Post Number: 7
|Posted on Sunday, August 1, 2010 - 11:35 pm: ||
Hi folks - we're planning a trip for the last week of August. We're considering a loop that includes Wakimika to Florence via Pinetorch and Bluesucker (Ames Creek a no brainer to avoid?). How are this year's low water levels affecting conditions on the creek/river portions of this route? Specifically Nasmith Creek from Dorothy to Chapin; Mudchannel Lk/Yorkston River; unnamed creek from Bluesucker to Florence.
Post Number: 1
|Posted on Monday, August 2, 2010 - 2:17 am: ||
did this in 94 and florence-wakimika via ames ck in 99.
an all-time classic canoe route;
don't sweat the low water levels.
hope you can afford to take your time- if time is an issue ames ck is much faster & easier but less interesting.

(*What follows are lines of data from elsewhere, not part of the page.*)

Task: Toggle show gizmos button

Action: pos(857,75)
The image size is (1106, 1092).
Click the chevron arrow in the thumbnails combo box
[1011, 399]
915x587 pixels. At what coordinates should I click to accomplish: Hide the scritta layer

you will be doing one of the most difficult portages in the district (the 1600 from nasmith creek to hap wilson's "unnamed lake #13")- hope it is cleared, bring an axe or a good saw.
Post Number: 105
|Posted on Monday, August 2, 2010 - 8:15 am: ||
It is a classic route. Going east to west does make that 1,600 a daunting task, but I did it with a 90 lb. Royalex Dumoine...and a lot of muscle cramps. That was four years ago.
Last year, I did it in the other direction and Ames Creek was tough, mud sucking tough. The water was very low last September and water levels were generally up. Having said that, the route through Mud Channel and across to Pine Torch in 2006 suffered from mud sucking conditions, as well. I think the point here is...be prepared to be swearing at the Gods while jamming your paddle into sulphurous goo and having your friends ask you, "What the hell were you thinking??"
But that is the true joy of canoe tripping, anyway.
As for Naismith into Dorothy, there are a lot of places where you need to get out of the boat, but it is not too, too bad. Naismith further downstream is strewn with sweepers and blocked in many places requiring the boats to be emptied and slid over large tree trunks. It is exhausting but kind of fun. And very, very beautiful. But if you head east into Wakimika, I think the only trick is finding the portages. They were not marked when I went through a few years ago, but probably are now. After Dorothy, the campsites are few. Leaving Florence for PineTorch is the big question...which way. Hard to call. If anyone has been down Ames Creek this year, find them and ask, but based on last year, I would probably go the other way.
the portage into Florence from Blue Sucker is not a problem. It will benefit from low water levels, as it suffers from very wet boggy areas where you have to negotiate sleepers laid down for the portage. One misstep and you are up to your crotch in much, with a canoe or pack pulling you sideways. Very familiar to all, I am sure.
Having given you all of the pitfalls along the way, I consider this route to be the quintessential Temagami route. The air is different. It is understated for most, but it is very magical. And, the approach to Florence from Blue Sucker is stunning. Due to its height, the hills around Florence Lake can be seen from miles away and arriving at the lake itself, well, for one thing, the water changes colour as if you step across a threshhold and it is one of the prettiest lakes I have ever encountered.
Sorry to go on so, but it is close to my heart.
Post Number: 2
|Posted on Monday, August 2, 2010 - 9:35 pm: ||
after reading the last post it sounds like you won't save any time on ames creek!
so i would agree, go the other way.
poster's other comments are accurate and well said!
Post Number: 261
|Posted on Tuesday, August 3, 2010 - 1:18 pm: ||
I would stay away from Ames and Naismith Creeks.
Too far a distance to descend in far too low water
I would also caution the Mud Channel of Yorston River as an obstacle to reach Talking Falls and a means to your goal of exiting at Chiniguchi via Yorston Lk - Pilgrim Sturgeon Crossover. I was stuck in the mud here back in late May!!
Water Surveys of Canada reports Sturgeon River flows as equalling the historic low.
I understand that Wakimika River has enough water to paddle.